Arsyad dicecar sudah semestinya penyitaan atau penyerahan alat bukti harus dengan berita acara.
"Enggak main serah-serah begitu saja kayak menyerahkan beli goreng pisang," kata Hakim.
Jangankan barang bukti, kata Hakim, membeli gorengan pisang saja menggunakan tanda terima sebagai bukti pembayaran.
"Beli goreng pisang saja pakai tanda terima, pakai resi, beli makanan saja pakai tanda terima apalagi barang bukti," ucap dia.
Irfan Widyanto merupakan anggota Polri dengan jabatan terendah yang menjadi tersangka obstruction of justice atau upaya menghalangi penyidikan kematian Brigadir J.
Menjabat sebagai Ajun Komisaris Polisi (AKP), Irfan diduga merupakan kepanjangan tangan Ferdy Sambo untuk mengambil dan merusak CCTV di sekitar Kompleks Polri, Duren Tiga, Jakarta Selatan.
Rumah tersebut merupakan tempat kejadian perkara (TKP) pembunuhan berencana terhadap Brigadir J yang dilakukan Ferdy Sambo, Putri Candrawathi, Richard Eliezer, Ricky Rizal dan Kuat Ma’ruf.

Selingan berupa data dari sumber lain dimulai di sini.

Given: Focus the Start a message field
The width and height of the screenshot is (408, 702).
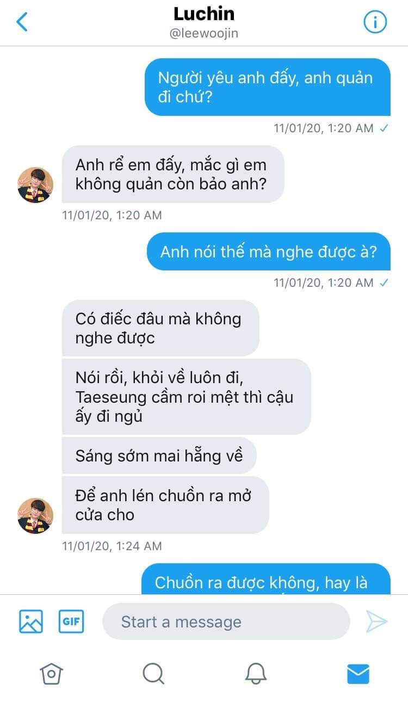Looking at the screenshot, I should (226, 621).
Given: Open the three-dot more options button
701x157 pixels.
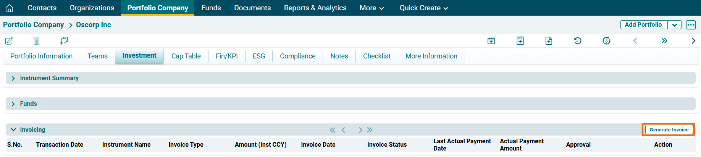Looking at the screenshot, I should [691, 25].
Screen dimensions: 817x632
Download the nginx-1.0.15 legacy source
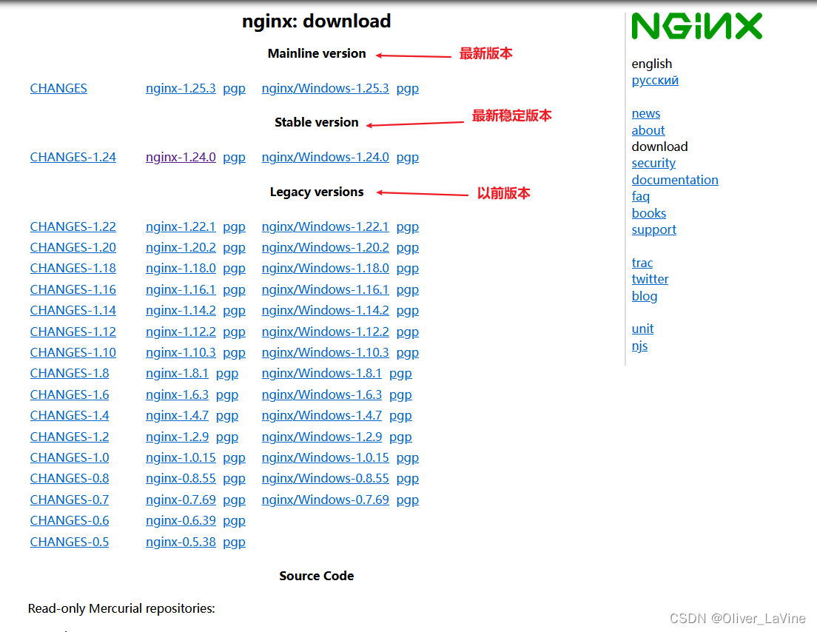(x=181, y=457)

Mantan Kepala Divisi Profesi dan Pengamanan (Kadiv Propam) Polri itu khawatir skenario pembunuhan Yosua terbongkar karena rekaman CCTV.
Dalam kasus obstruction of justice ini, ketujuh terdakwa dijerat Pasal 49 jo Pasal 33 UU Nomor 19 Tahun 2016 tentang Perubahan Atas UU Nomor 11 Tahun 2008 tentang Informasi dan Transaksi Elektronik jo Pasal 55 Ayat (1) ke-1 KUHP.
Para terdakwa juga dijerat dengan Pasal 48 jo Pasal 32 Ayat (1) UU No.19 Tahun 2016 tentang Perubahan Atas UU Nomor 11 Tahun 2008 tentang Informasi dan Transaksi Elektronik jo Pasal 55 ayat (1) ke-1 KUHP.